• [Görevler]
**a.** Seçilmiş bölümden “Sözleşi-Yazmaşı” sözlerinden “bir röportaj oldu.” sözlerine kadar olan kısmı aynen alıntılayın.
**b.** Seçilmiş bölüme göre şu ifadeler doğru mu: (i) Yazar, kitapta nazal n harfinin kullanıldığını fark etti; (ii) Yazar, harflerin sırasını karıştırmanın parlak bir fikir olduğu kanısında kaldı; (iii) Gürsel Korat'ın son kitabının adı Kalenderiye'dir. Her biri için evet ya da hayır deyip bölümdeki belirleyici sözleri aynen aktarın.

• [Seçilmiş bölüm]

※

ALFABEYE OTUZUNCU HARF!

Fotoğraf: Ali Kangal 2008

Sözleşi-Yazmaşı

Nazmi Solak



Gürsel Korat’a son kitabı Kalenderiye ile ilgili olarak sorular sormak istedim. Baktım ki nazal n harfi kullanmış kitapta. Böylece alfabemizin harf sayısını otuza çıkarmış. Ben de diğer harflerin ne suçu var diyerek harflerin sırasını karıştırdım ve sordum. Parlak bir fikir sandım ya değilmiş. Tuhaf yanıtlar aldım… Yeryüzünde örneği görülmemiş bir röportaj oldu.


-Nazal N?

-Niye bu harfte ısrar ettiğimi soruyon dimek? Bazar yirindeki hac’emmiye bunu bir sor da gorek!

※

• [Kaynak malzeme]

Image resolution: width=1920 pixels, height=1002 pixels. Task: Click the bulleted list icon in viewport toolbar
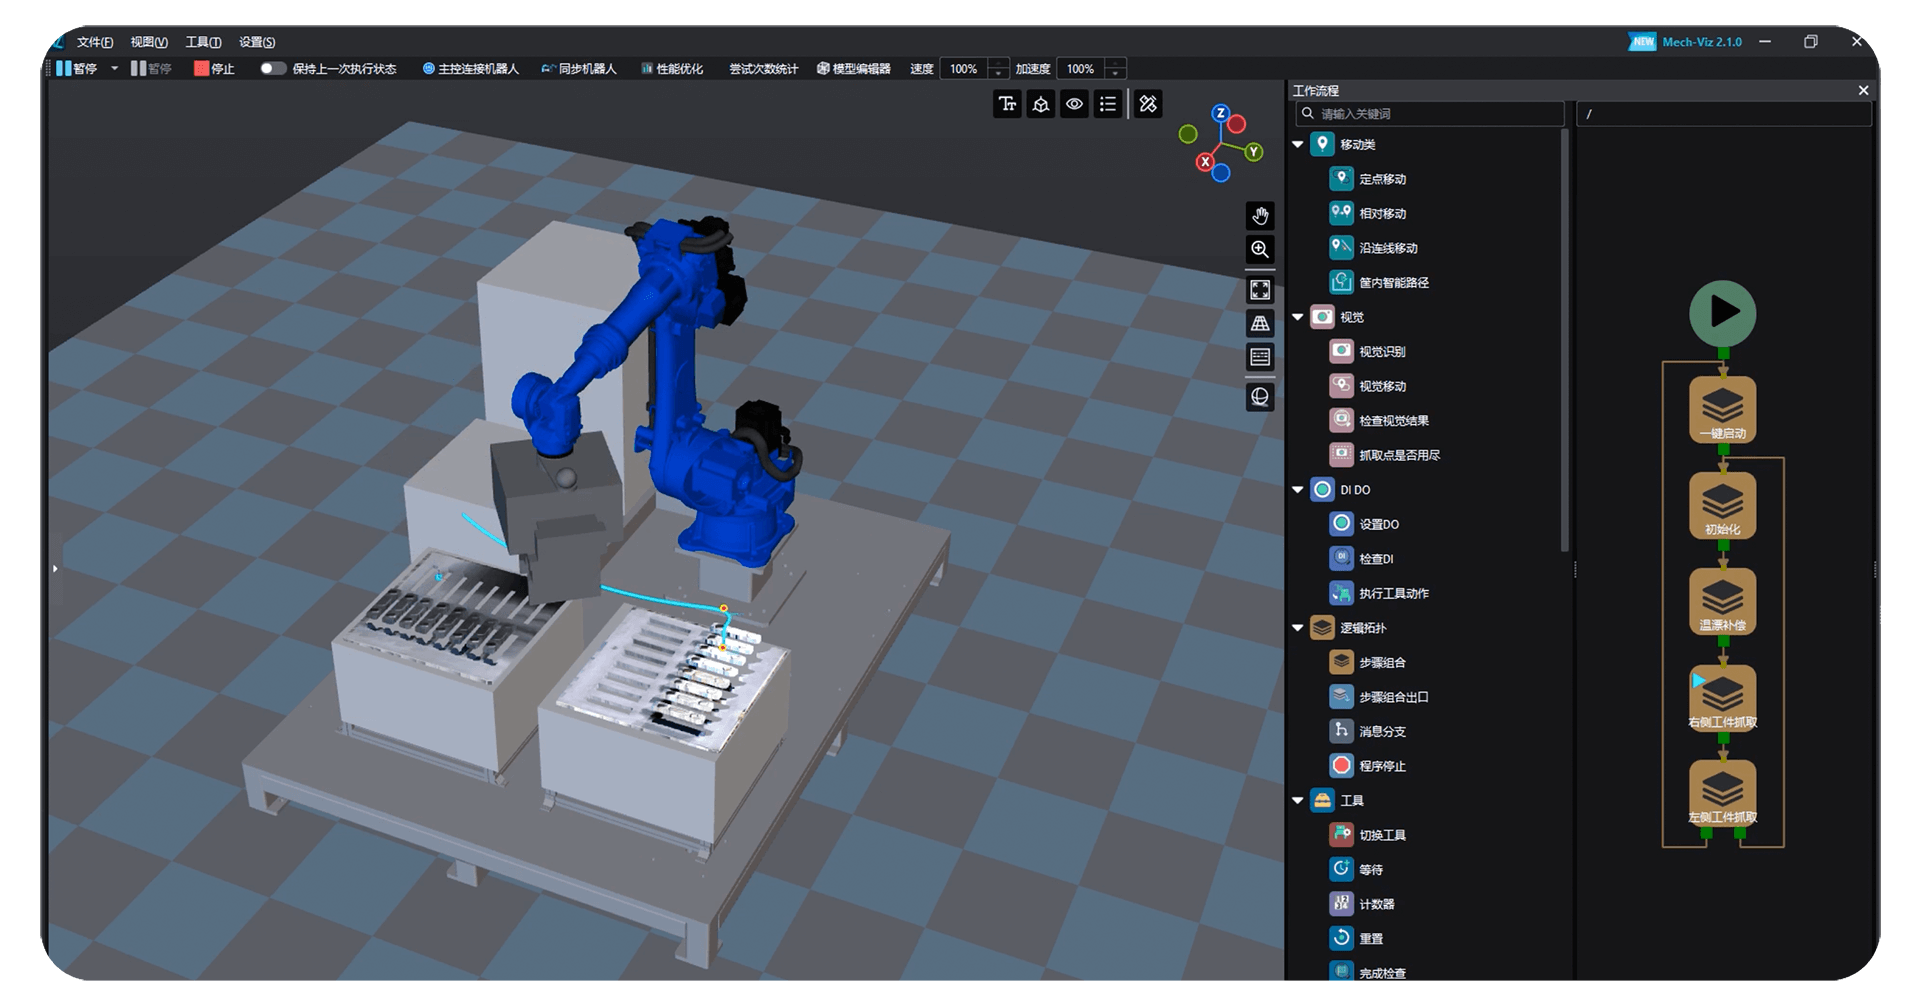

※

• [Yanıtlar]
**a.**
Sözleşi-Yazmaşı

Nazmi Solak



Gürsel Korat’a son kitabı Kalenderiye ile ilgili olarak sorular sormak istedim. Baktım ki nazal n harfi kullanmış kitapta. Böylece alfabemizin harf sayısını otuza çıkarmış. Ben de diğer harflerin ne suçu var diyerek harflerin sırasını karıştırdım ve sordum. Parlak bir fikir sandım ya değilmiş. Tuhaf yanıtlar aldım… Yeryüzünde örneği görülmemiş bir röportaj oldu.

**b.**
(i) Evet: “Baktım ki nazal n harfi kullanmış kitapta.”
(ii) Hayır: “Parlak bir fikir sandım ya değilmiş.”
(iii) Evet: “Gürsel Korat’a son kitabı Kalenderiye ile ilgili olarak sorular sormak istedim.”